The volatile nature of cryptocurrencies and their randomised price swings were huge minus-points and deal-breakers for early adopters, such as Valve and Reddit. Other brands that accepted cryptocurrencies previously, like Tesla and Greenpeace, now no longer offer this option due to claims that the crypto-mining needed to produce them is causing environmental damage. Google opted out as well due to regulatory crackdowns.
“We had problems when we started accepting cryptocurrencies as a payment option. 50 per cent of those transactions were fraudulent, which is a mind-boggling number.
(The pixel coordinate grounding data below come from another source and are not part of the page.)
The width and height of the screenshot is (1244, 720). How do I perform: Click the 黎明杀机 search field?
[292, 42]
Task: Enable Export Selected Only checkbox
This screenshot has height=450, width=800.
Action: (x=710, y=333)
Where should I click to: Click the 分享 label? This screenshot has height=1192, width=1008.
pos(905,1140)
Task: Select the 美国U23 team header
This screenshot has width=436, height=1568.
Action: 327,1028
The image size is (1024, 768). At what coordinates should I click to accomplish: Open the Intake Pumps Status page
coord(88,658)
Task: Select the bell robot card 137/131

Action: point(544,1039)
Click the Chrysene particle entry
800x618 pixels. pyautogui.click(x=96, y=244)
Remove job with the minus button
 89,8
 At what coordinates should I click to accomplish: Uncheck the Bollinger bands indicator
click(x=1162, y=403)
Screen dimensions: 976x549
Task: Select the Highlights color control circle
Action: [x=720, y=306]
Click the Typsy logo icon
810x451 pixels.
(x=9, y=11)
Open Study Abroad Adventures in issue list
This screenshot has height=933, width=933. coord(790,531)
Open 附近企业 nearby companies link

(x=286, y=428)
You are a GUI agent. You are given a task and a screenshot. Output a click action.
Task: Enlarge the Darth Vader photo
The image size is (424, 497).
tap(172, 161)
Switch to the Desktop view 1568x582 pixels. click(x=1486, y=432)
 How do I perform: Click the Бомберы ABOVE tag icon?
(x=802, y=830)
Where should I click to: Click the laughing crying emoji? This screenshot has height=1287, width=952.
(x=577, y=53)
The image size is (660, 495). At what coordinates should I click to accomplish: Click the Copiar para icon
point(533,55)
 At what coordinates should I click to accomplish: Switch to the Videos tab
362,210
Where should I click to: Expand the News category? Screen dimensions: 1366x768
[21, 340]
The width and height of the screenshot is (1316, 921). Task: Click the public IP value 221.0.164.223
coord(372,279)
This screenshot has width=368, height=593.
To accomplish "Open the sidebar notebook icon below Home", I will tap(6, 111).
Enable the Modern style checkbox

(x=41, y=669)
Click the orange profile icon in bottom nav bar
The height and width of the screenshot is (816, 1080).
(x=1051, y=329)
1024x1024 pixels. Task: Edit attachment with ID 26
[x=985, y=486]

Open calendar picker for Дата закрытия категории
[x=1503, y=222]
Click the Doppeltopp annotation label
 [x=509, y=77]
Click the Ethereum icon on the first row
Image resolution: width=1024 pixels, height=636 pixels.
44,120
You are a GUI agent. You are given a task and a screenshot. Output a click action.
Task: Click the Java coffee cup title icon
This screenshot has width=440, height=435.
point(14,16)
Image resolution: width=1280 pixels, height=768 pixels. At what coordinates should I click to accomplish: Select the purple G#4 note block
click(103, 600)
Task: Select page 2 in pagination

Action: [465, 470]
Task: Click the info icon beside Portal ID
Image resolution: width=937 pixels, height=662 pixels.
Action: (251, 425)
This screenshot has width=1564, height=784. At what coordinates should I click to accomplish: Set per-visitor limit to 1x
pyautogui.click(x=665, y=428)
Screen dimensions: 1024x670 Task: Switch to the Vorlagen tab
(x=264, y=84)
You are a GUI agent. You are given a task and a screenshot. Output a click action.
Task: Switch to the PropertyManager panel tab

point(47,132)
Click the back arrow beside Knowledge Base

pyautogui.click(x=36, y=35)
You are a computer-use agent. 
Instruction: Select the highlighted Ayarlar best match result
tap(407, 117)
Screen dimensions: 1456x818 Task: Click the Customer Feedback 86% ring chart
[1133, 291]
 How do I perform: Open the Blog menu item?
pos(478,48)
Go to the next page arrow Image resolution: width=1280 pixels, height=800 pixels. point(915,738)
These were customers we didn’t want to have”, said Gabe Newell, President of Valve, during a recent interview with PC Gamer. He was addressing why Steam removed Bitcoin as a payment option in December 2017.
Notably, some Big Tech players are accepting cryptocurrencies, like Microsoft and Amazon. They are exploring cryptocurrency options to deter software piracy and streamlining payment capabilities.
As these ecosystem players weigh their options, these ongoing movements are seen as encouraging for various finance ministries in Southeast Asia. In the case of Malaysia, the growing technology and payment landscape have warranted a closer study. “Bank Negara Malaysia (Central Bank) will actively assess the potential of banks’ digital currency central or the central bank’s digital currency,” he added.
The Monetary Authority of Singapore (MAS) shared a similar stance and even reinforced it after issuing guidelines that limited cryptocurrency trading service providers from promoting their services to the public. The regulatory move rolled out in January 2022.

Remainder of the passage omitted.